The shutdown in the West Bank had only applied to Palestinians. Checkpoints used by Israelis and foreign nationals to enter and exit the West Bank remained open as usual.
Most of the Palestinians impacted are those who hold permits to work in Israel. About 140,000 West Bank Palestinians work in Israel and in Israeli settlements. Another 20,000 Palestinians from Gaza hold permits to work in Israel.
On Thursday, two Palestinians hacked three Israelis to death with axes in Elad, a majority ultra-Orthodox city in central Israel, Israeli officials said. Police apprehended them earlier Sunday after a long manhunt.
As’ad Yousef As’ad al-Rifa’i, 19, and Subhi Emad Sbeihat, 20, were arrested Sunday morning in a forested area near the central Israeli city of Elad, about a kilometer from the scene of the attack.

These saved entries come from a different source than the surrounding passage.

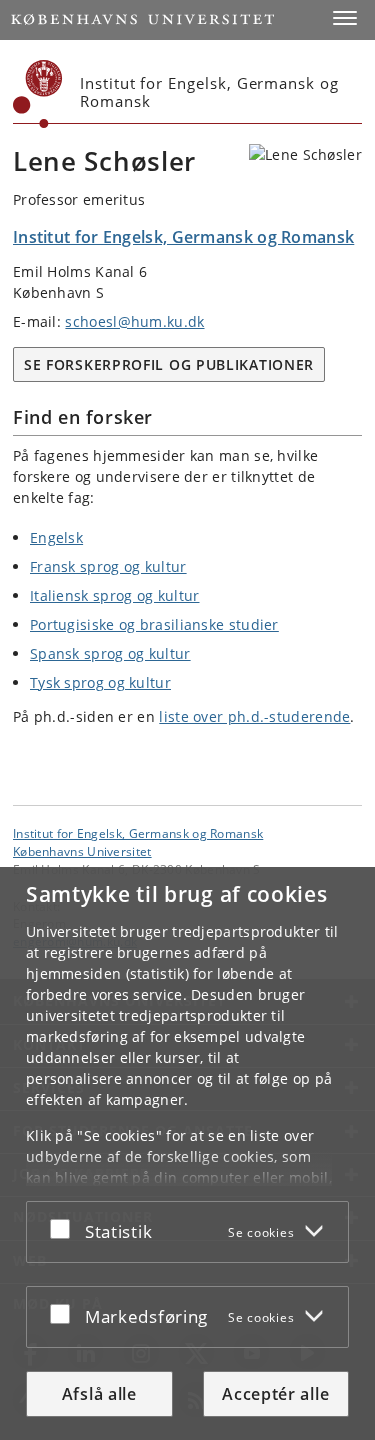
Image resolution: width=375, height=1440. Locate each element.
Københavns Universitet (82, 851)
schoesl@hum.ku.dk (134, 321)
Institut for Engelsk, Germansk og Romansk (138, 833)
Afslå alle (99, 1394)
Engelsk (56, 537)
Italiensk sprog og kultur (115, 595)
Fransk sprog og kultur (108, 566)
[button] (345, 18)
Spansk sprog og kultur (110, 653)
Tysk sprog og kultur (100, 682)
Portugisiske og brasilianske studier (154, 624)
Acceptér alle (275, 1394)
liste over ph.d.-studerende (254, 716)
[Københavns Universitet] (38, 94)
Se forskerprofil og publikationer (169, 364)
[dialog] (187, 1153)
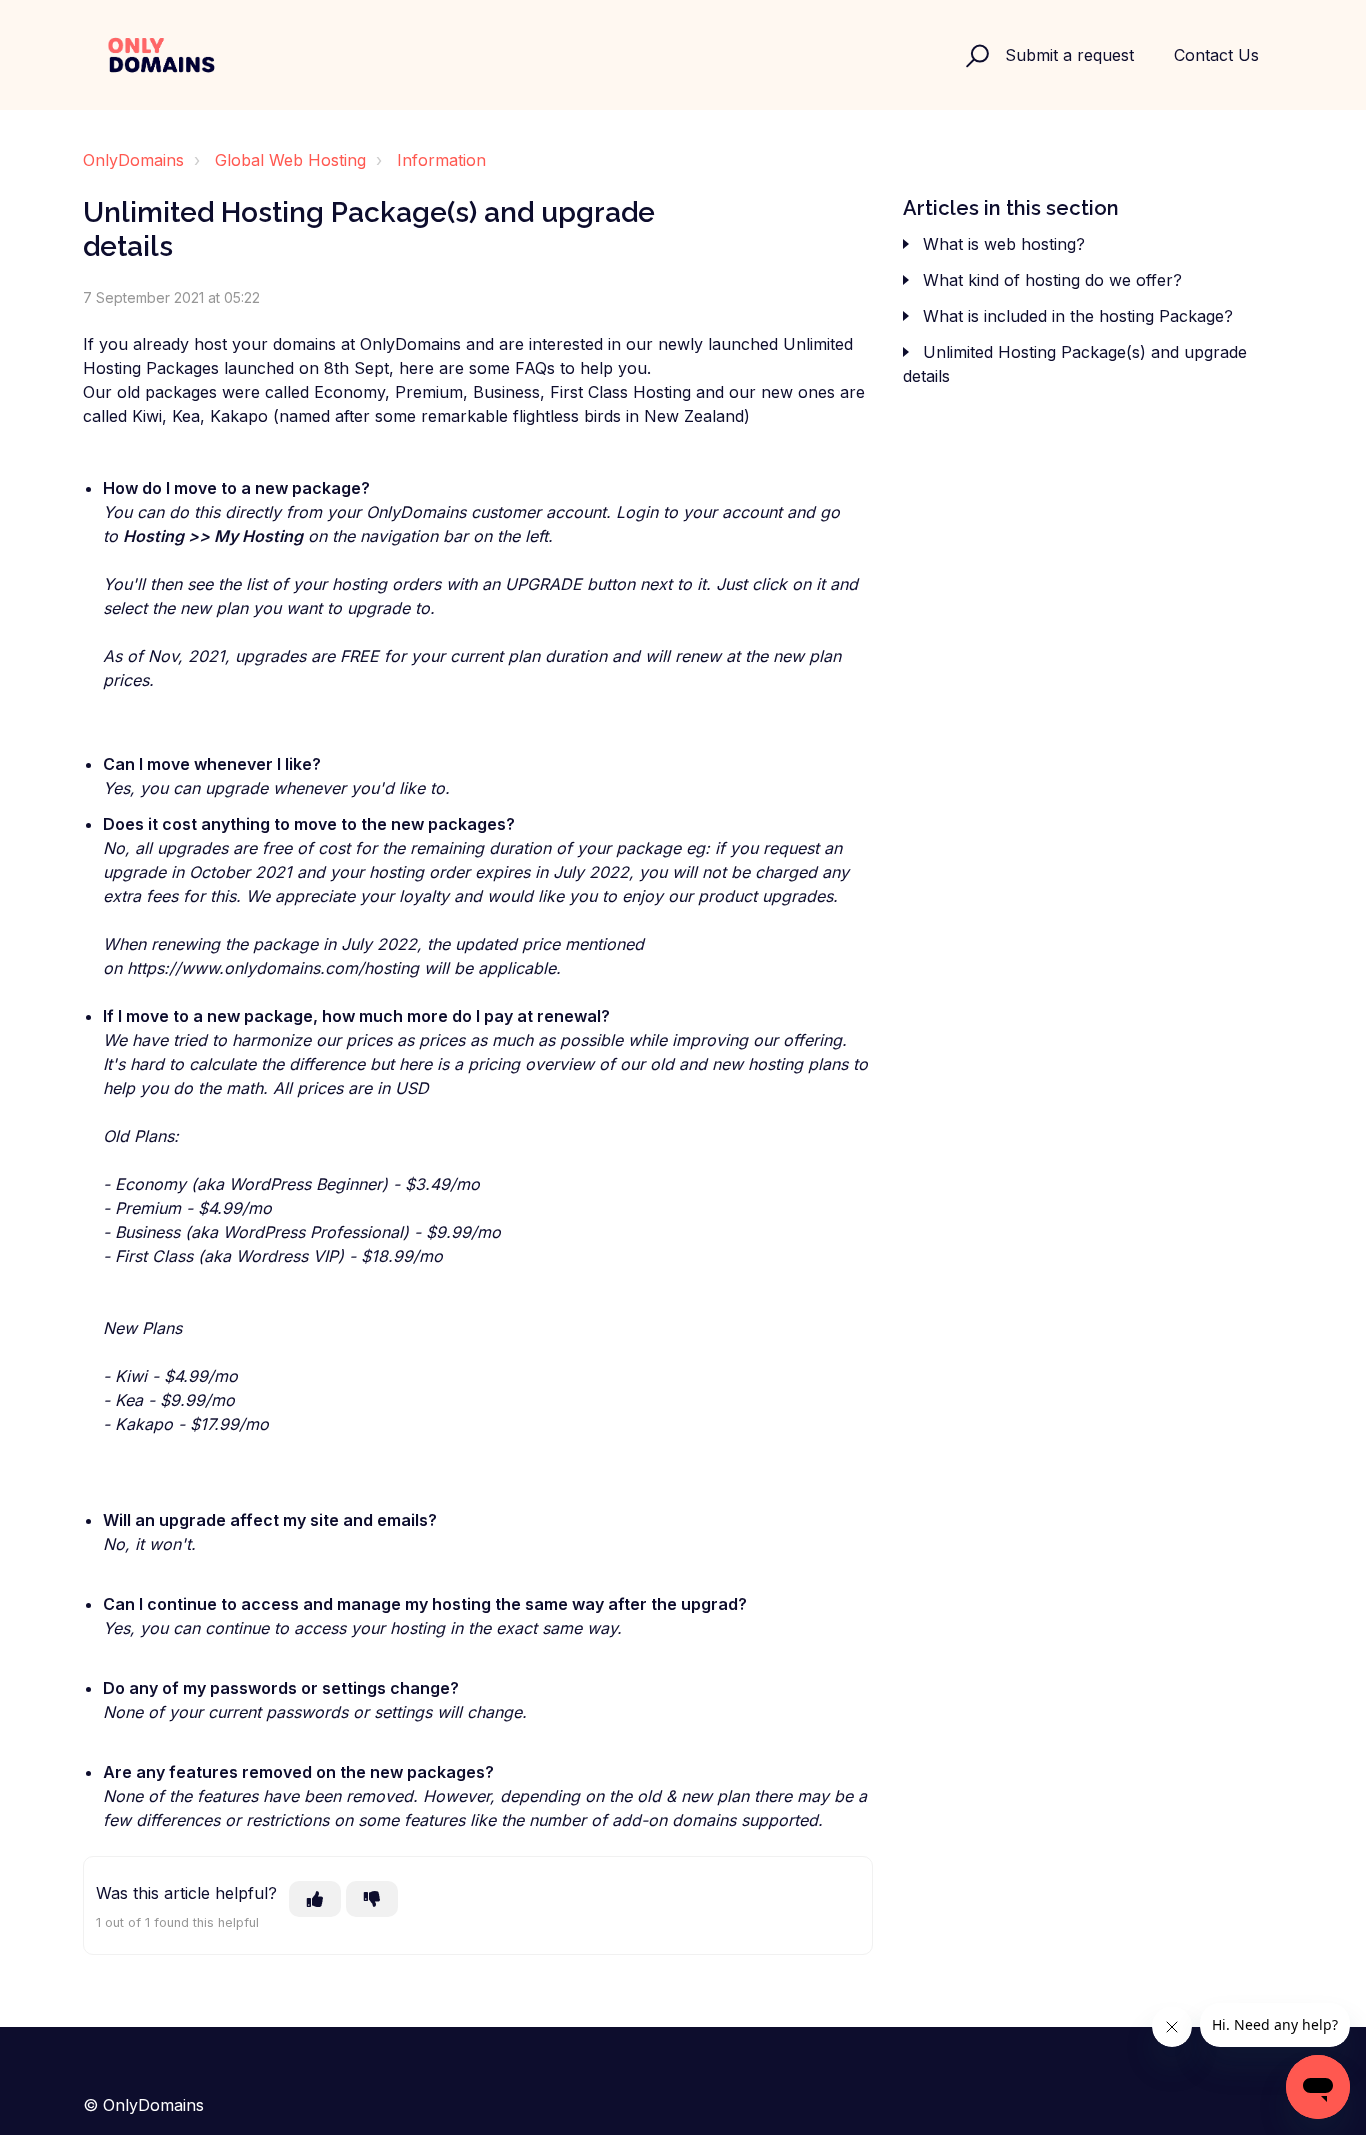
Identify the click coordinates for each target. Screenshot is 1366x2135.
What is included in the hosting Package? (1078, 316)
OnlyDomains (133, 160)
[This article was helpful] (315, 1899)
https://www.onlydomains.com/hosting (273, 968)
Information (441, 160)
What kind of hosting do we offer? (1052, 280)
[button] (974, 55)
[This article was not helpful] (372, 1899)
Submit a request (1069, 55)
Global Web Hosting (290, 160)
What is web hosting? (1004, 244)
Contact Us (1216, 55)
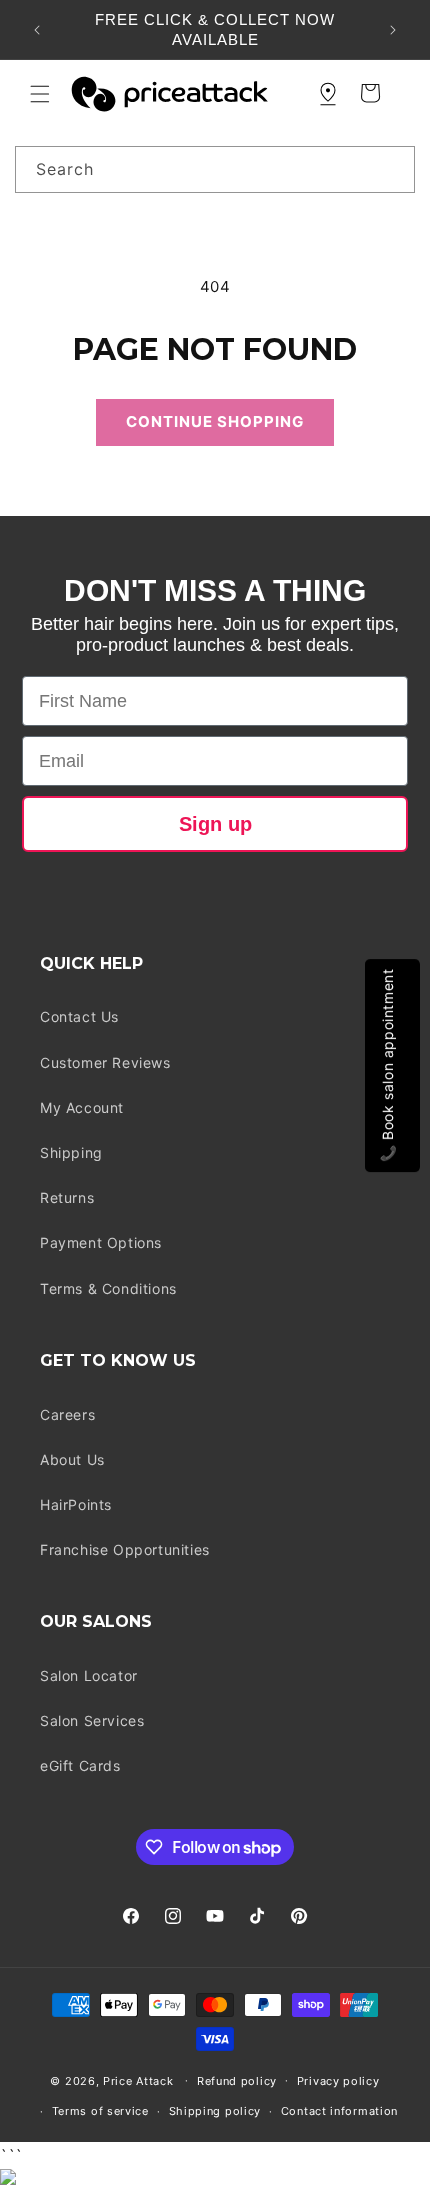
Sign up (215, 824)
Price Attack (138, 2080)
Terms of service (100, 2111)
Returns (67, 1197)
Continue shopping (215, 421)
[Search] (392, 169)
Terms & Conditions (108, 1288)
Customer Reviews (105, 1062)
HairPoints (76, 1504)
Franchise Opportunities (125, 1549)
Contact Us (79, 1016)
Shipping (71, 1152)
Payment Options (101, 1242)
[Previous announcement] (37, 30)
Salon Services (92, 1720)
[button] (40, 94)
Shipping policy (215, 2111)
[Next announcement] (393, 30)
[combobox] (215, 169)
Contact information (339, 2111)
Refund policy (237, 2081)
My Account (82, 1107)
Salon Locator (89, 1675)
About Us (72, 1459)
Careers (67, 1414)
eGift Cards (80, 1765)
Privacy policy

Al-Rifa’i confessed to security forces that he committed the axe attack with Sbeihat, killing Oren Ben Yiftah, a 35-year-old driver from Lod, and Elad residents Yonatan Havakuk and Boaz Gol, both in their 40s.
The Israeli military said Sunday that troops were operating in Rummanah, the hometown of two suspects, in order to map out their residences ahead of a potential demolition.
Israel regularly demolishes the homes of Palestinians accused of carrying out deadly terror attacks as a matter of policy. The efficacy of the policy has been hotly debated even within the Israeli security establishment, while human rights activists denounce the practice as unjust collective punishment.
Tensions have risen sharply between Israel and the Palestinians in recent months against the backdrop of repeated terror attacks in Israel and the West Bank that have left 19 dead since March 22.
The Israeli army stepped up its West Bank activities in an attempt to crack down on the spiraling violence. The ensuing raids sparked clashes that left at least 27 Palestinians dead since mid-March. Many of those took part in the clashes, while others appeared to have been civilians.